Verilen yazı
▼▼▼
16/04/2007
"...yıktırılan Kur’ân kursu Tayyip Beyin mahallesinde yani Kasımpaşa’da. Coplanan başörtülü kızlara gelince,kanuni izin alarak bu eyleme, yasal olarak girişen kimseler"
Niçin Kur’ân kursu yıktırıldı, başörtülü kızlar niçin coplandı?
Bütün bu olaylar körün taşına benzemiyor.Bilinçli olarak yapılıyor.
Bilindiği gibi, yıktırılan Kur’ân kursu Tayyip Beyin mahallesinde yani Kasımpaşa’da idi. Bu sebepten bu işten başbakanın haberi yoktu denemez.
Coplanan başörtülü kızlara gelince, bu konuda yürüyüş yapanlar, önceden kanuni izin alarak bu eyleme, yasal olarak girişen kimseler.
Deyiceksiniz ki, Cumhurbaşkanlığı köşküne çıkmaya hazırlanan bir kimse hangi akla hizmet ederek böylesine ters işler yapsın? Olacak şey değil...
▲▲▲
Yapılacak iş
Kasımpaşa'daki Kur'ân kursunun yıktırılması ve başörtülü kızların coplanması üzerine olan yazıyı kaldığı yerden devam ettirin. Veriler, Kur'ân kursunun yıktırılmasını konu alan yazıyla hiçbir şekilde ilgili değildir.

Kaynak veriler
▼▼▼
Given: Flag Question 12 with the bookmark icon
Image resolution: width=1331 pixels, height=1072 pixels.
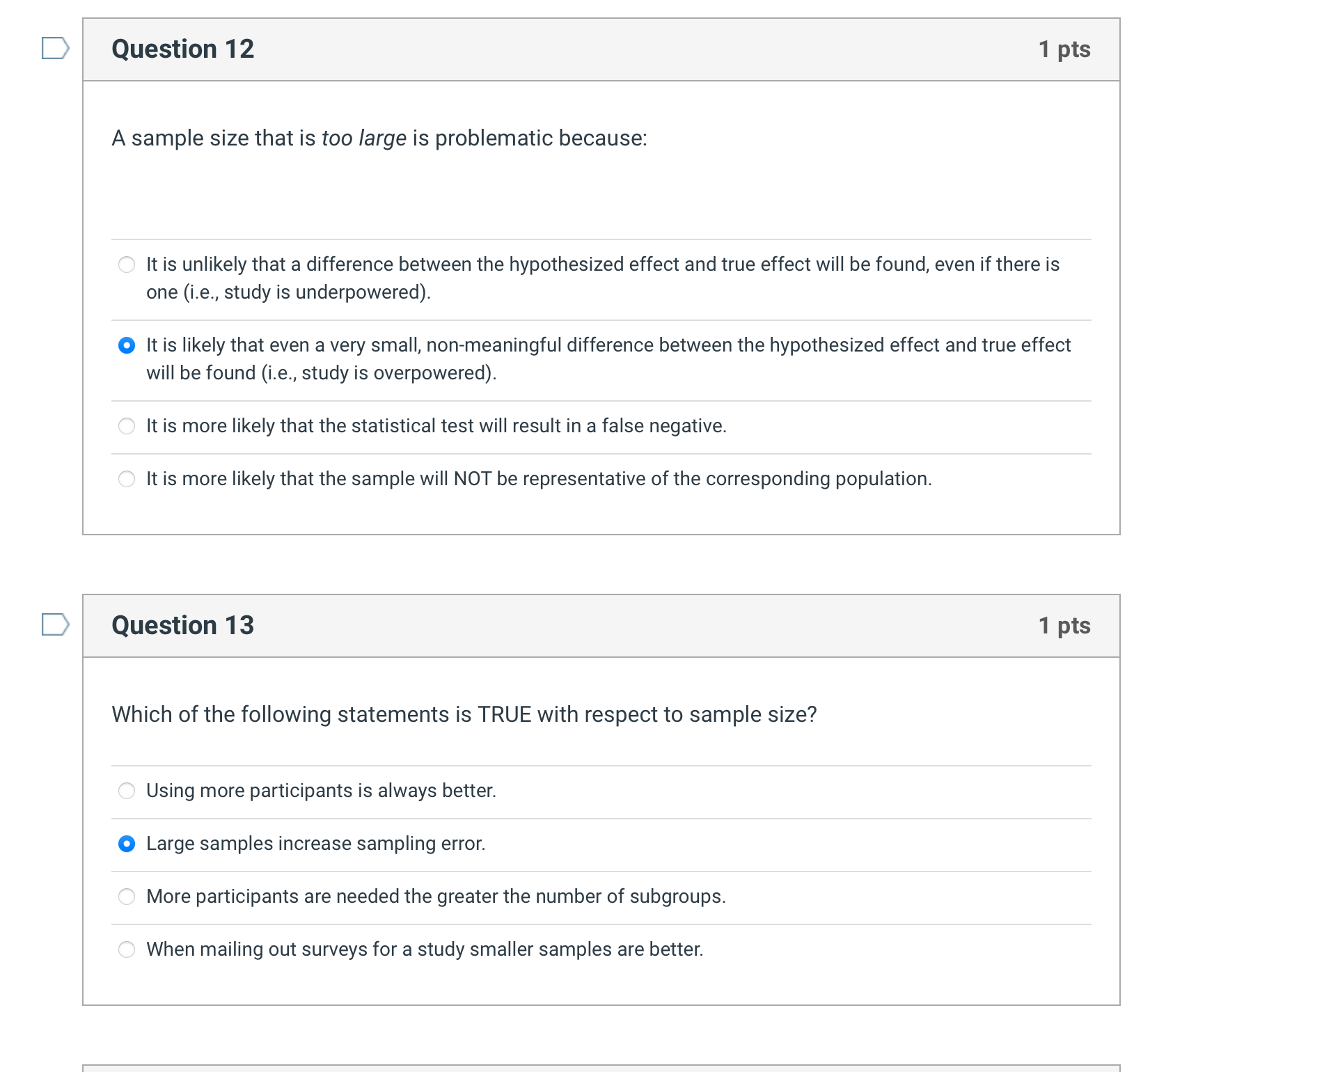Looking at the screenshot, I should pos(55,49).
▲▲▲
Alıştırma cevabı
Ama kazın ayağı öyle değil. Bütün bu ters işler AKP ileri gelenlerinin kedilerini, lâikçilerden daha lâikçi göstermek maksadıyla sergiledikleri icraat cümlesindendir.
Zira CHP tandanslı lâikçilerin Başbakanın Cumhurbaşkanı olmasını engellemek için başlattıkları kampanya, siyasi tansiyonu o derece yükseltti ki ve üstelik 14 Nisan günü yapılan büyük kalabalıkların iştirak ettiği miting, bu tansiyonun üzerine öylesine tuğ dikti ki, bazı AKPyöneticileri kurtuluşu tıpkı CHP’nin, tek parti döneminde yaptıkları gibi hareket etmekte buldular.
Rahmetli Mehmed Özgüneş anlatmıştı. 27 Mayıs ihtilâli yapıldıktan sonra, o zamanki adıyla “Millî Birlik Komitesi” kurdukları yeni hükümetin üyelerini teker teker mülakata davet etmişler. Çünkü atadıkları bakanları pek o kadar tanımıyorlarmış.Bu mülâkat esnasında bir komite üyesi, çiçeği burnunda bir yeni bakana, âmirâne bir üslupla, bir sual sormuş:
-Söyle bakalım, sen sosyalist misin- liberalist misin? demiş. Bakanın cevabı ellerini oğuşturarak şöyle olmuş:
-Efendim bem liberalistim ama, emrederseniz, sosyalistte olurum...
Bilindiği gibi ülke, kritik bir dönemeçten geçiyor. AKP canibinden buna benzer tutarsızlıklar, hem nalına, hem mıhına vurma olaylarının, şaşkınlıkların sergilenmesi gibi gariplikler de zuhur edebilir.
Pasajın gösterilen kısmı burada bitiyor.